Tenemos a un hombre aproblemado cuyo pecado es la soberbia, pecado que lo conducirá hacia un camino de perdición del que le será muy difícil salir, peor aún si ha sido elegido por el mencionado Ingeniero para lavar sus pecados a través del dolor. Y en este punto es en el que creo los realizadores se tomaron más libertades al respecto a cómo nos fue presentado Pinhead en los inicios de la saga: en «Inferno» más bien parece un diablo condenado a sus propias limitaciones, un viejo sabio y gruñón que tiene que cumplir obligado con la función de depurar el alma del elegido de turno, forzando cada situación más y más hacia el arcaico juego de la culpa, lo que lo hace ver bastante moralista y menos amenzador que en su escencia original.

Y por supuesto, en el desarrollo de este vía crucis del protagonista encontramos escenas de bastante violencia gráfica que pueden dejar contento al público que se acerca a este tipo de películas sólo por este elemento.
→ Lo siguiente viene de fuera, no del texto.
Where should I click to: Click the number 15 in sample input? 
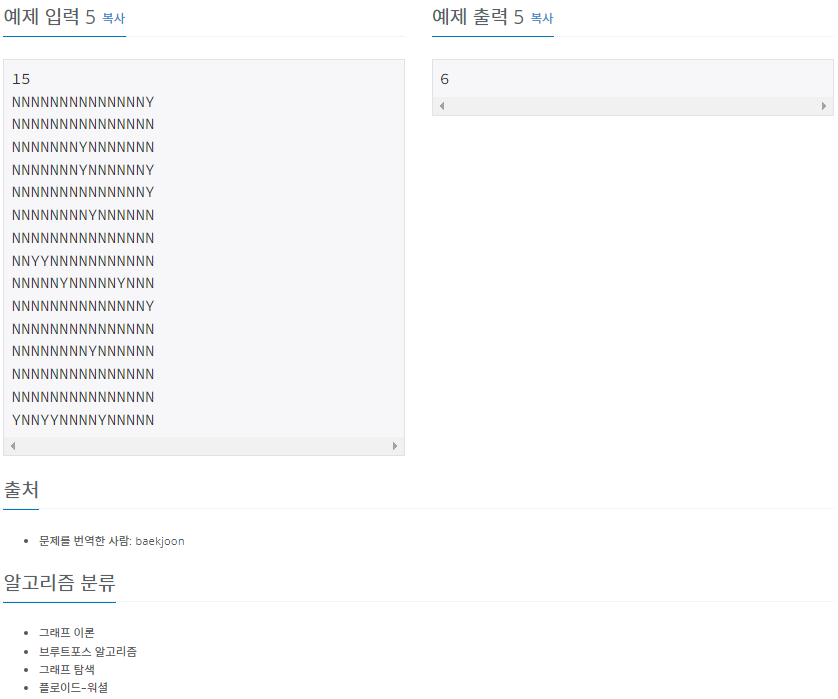click(x=21, y=80)
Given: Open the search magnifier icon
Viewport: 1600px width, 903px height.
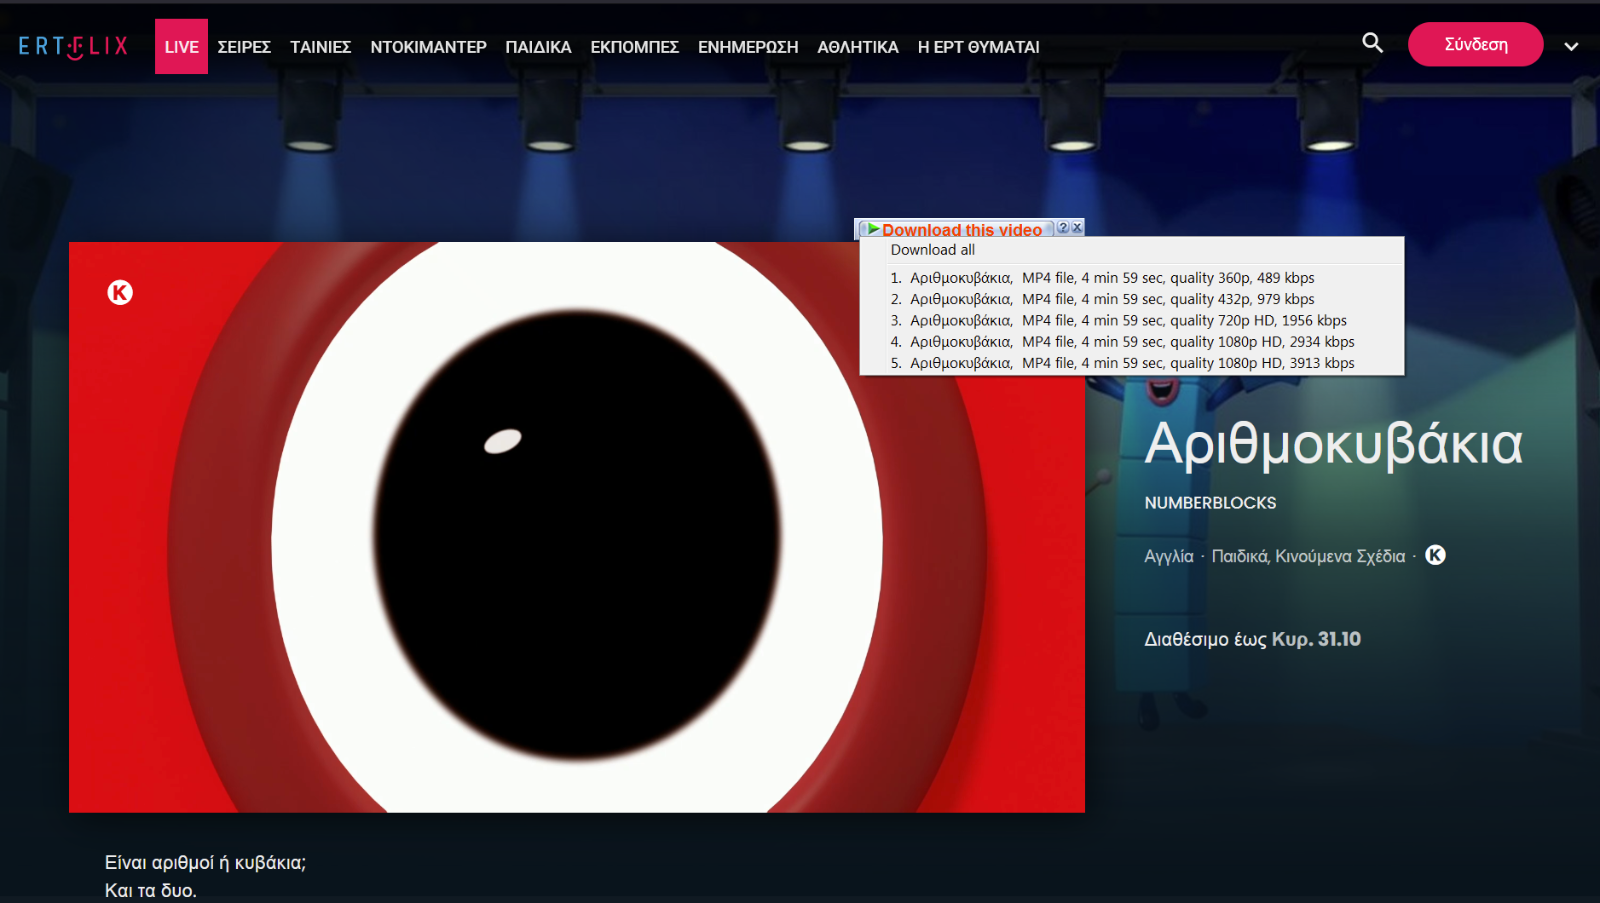Looking at the screenshot, I should click(x=1372, y=43).
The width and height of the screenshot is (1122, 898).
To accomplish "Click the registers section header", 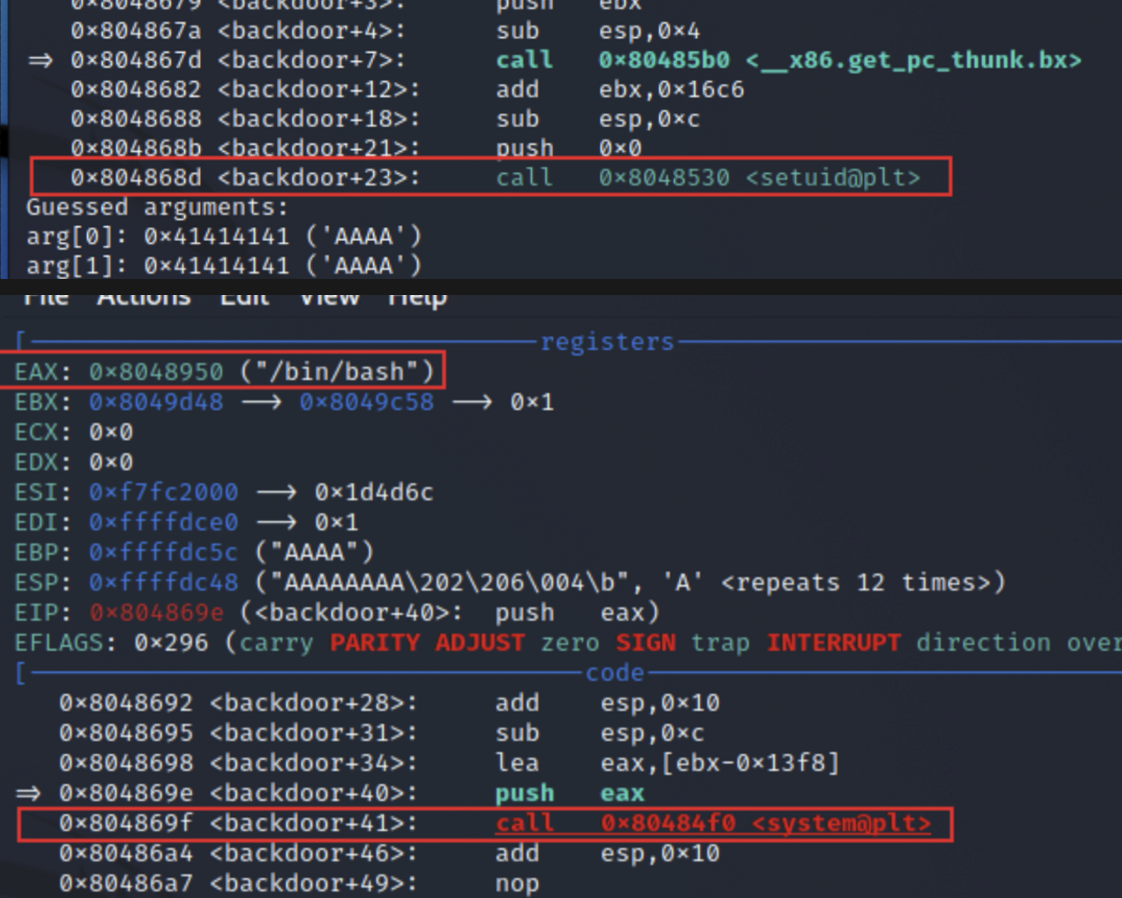I will 607,342.
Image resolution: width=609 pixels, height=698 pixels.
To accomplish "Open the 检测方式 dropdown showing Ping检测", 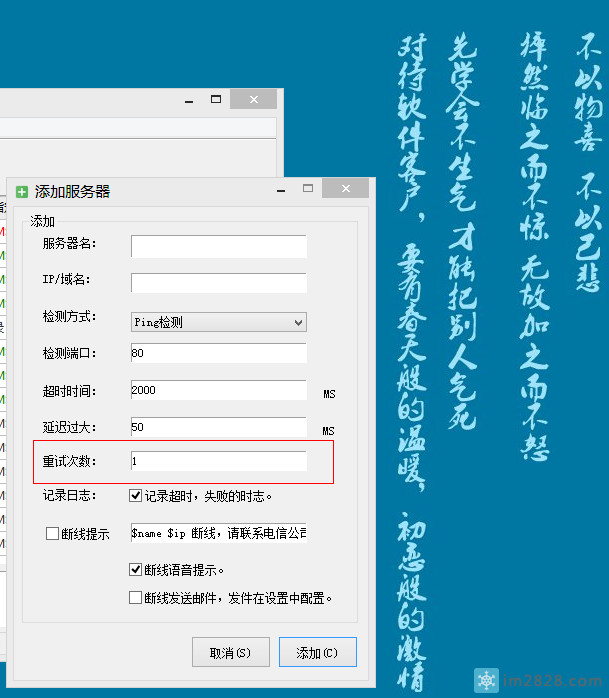I will click(218, 322).
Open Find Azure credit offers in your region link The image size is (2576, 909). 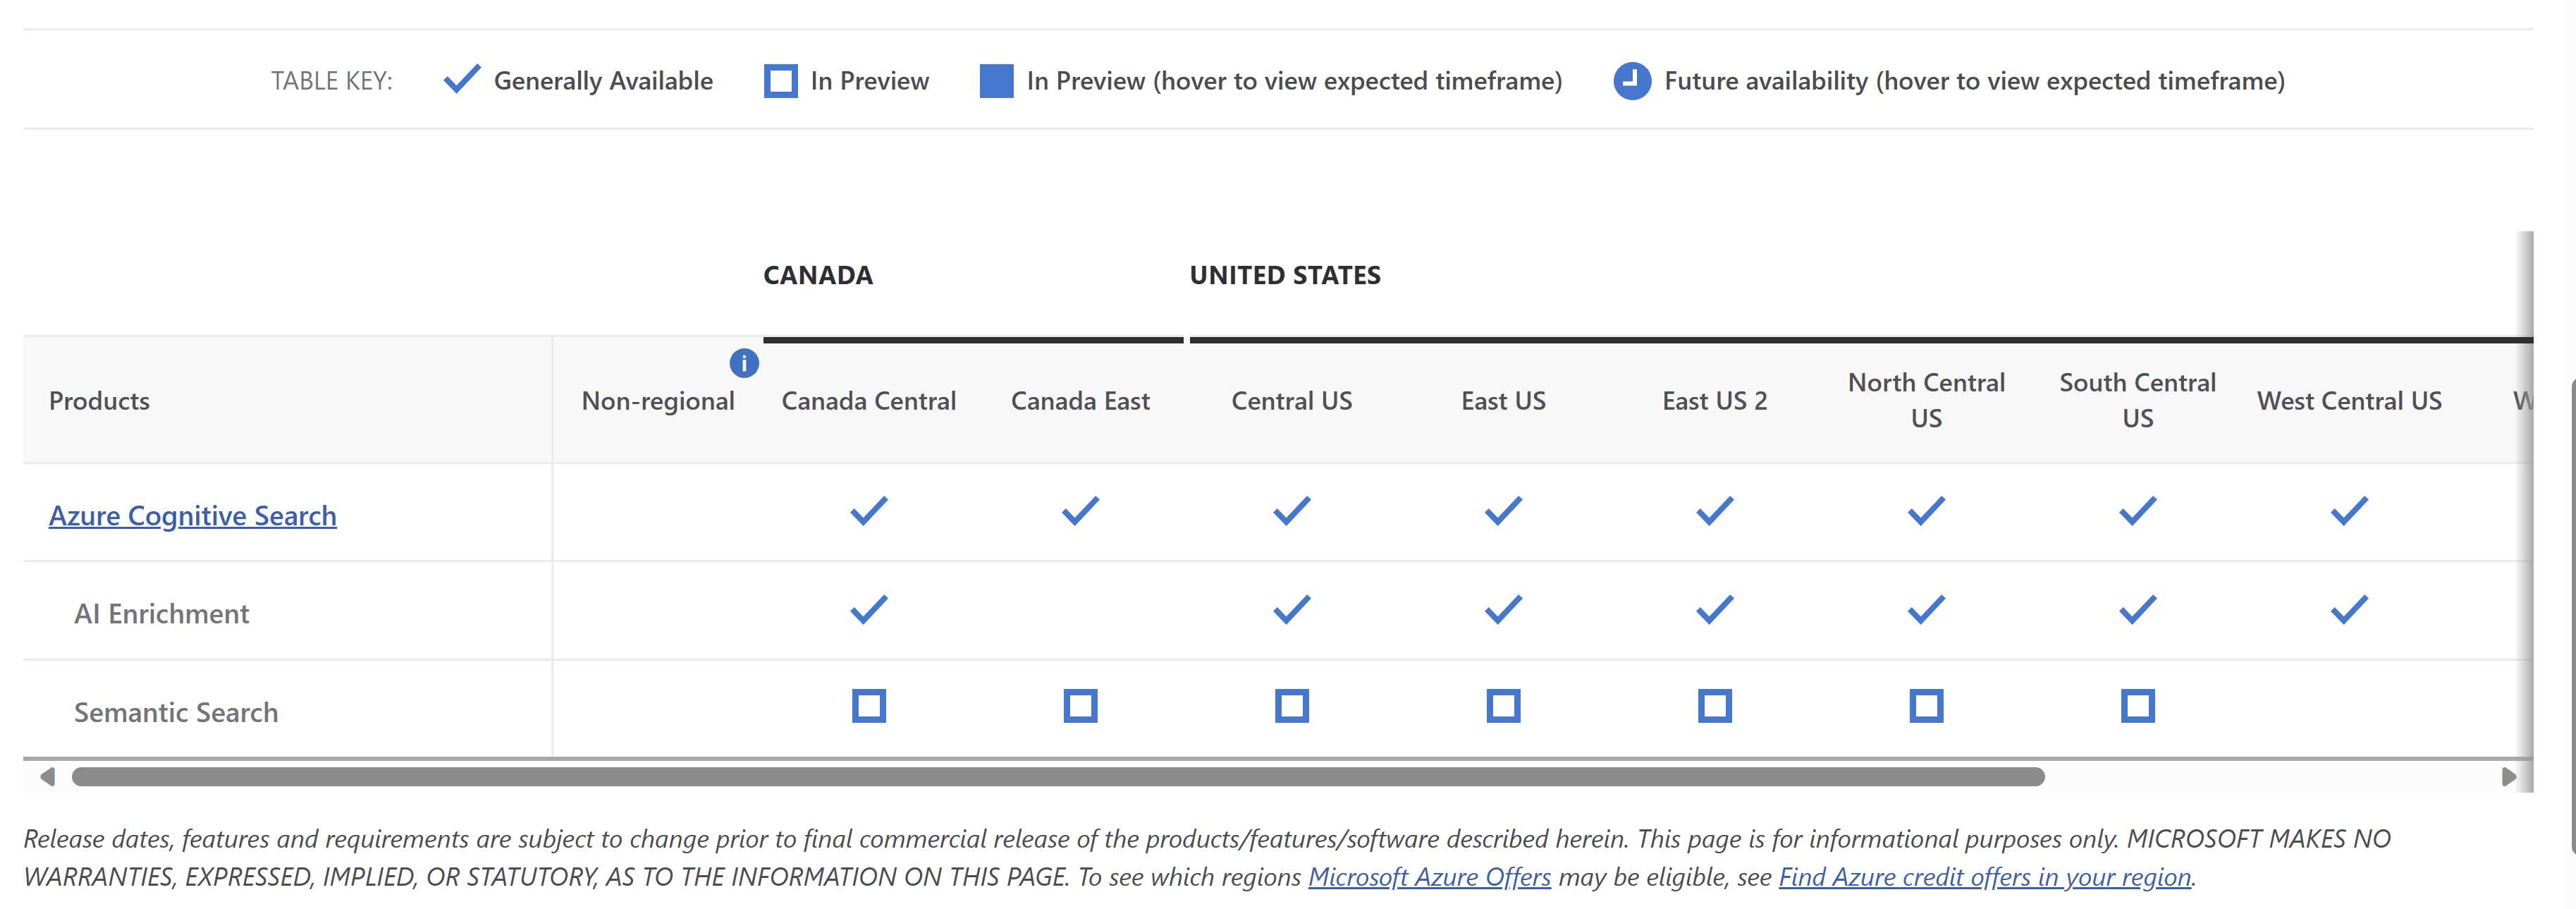pos(1984,877)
Mencioné anteriormente el elemento psicológico de la película, y en realidad es lo predominante y lo mejor de la película, y es lo que desencadena la violencia gráfica mencionada anteriormente. El protagonista debe analizar su vida completa y lo que ha hecho de ella a través del dolor y la expiación moralista: el clásico juego de Pinhead, cada vez más apegado a los cánones de un inquisidor católico más que a los de un verdadero demonio.

A pesar de todo no se trata de una mala película. Tampoco puedo decir que es excelente pero sí logra sustentarse por sí misma. Ofrece diversión y una trama decente, que no pasa más allá de una introducción a la psicología pero que finalmente puede motivar a algún espectador a investigar sobre algunos de los tópicos planteados en el mejor de los casos.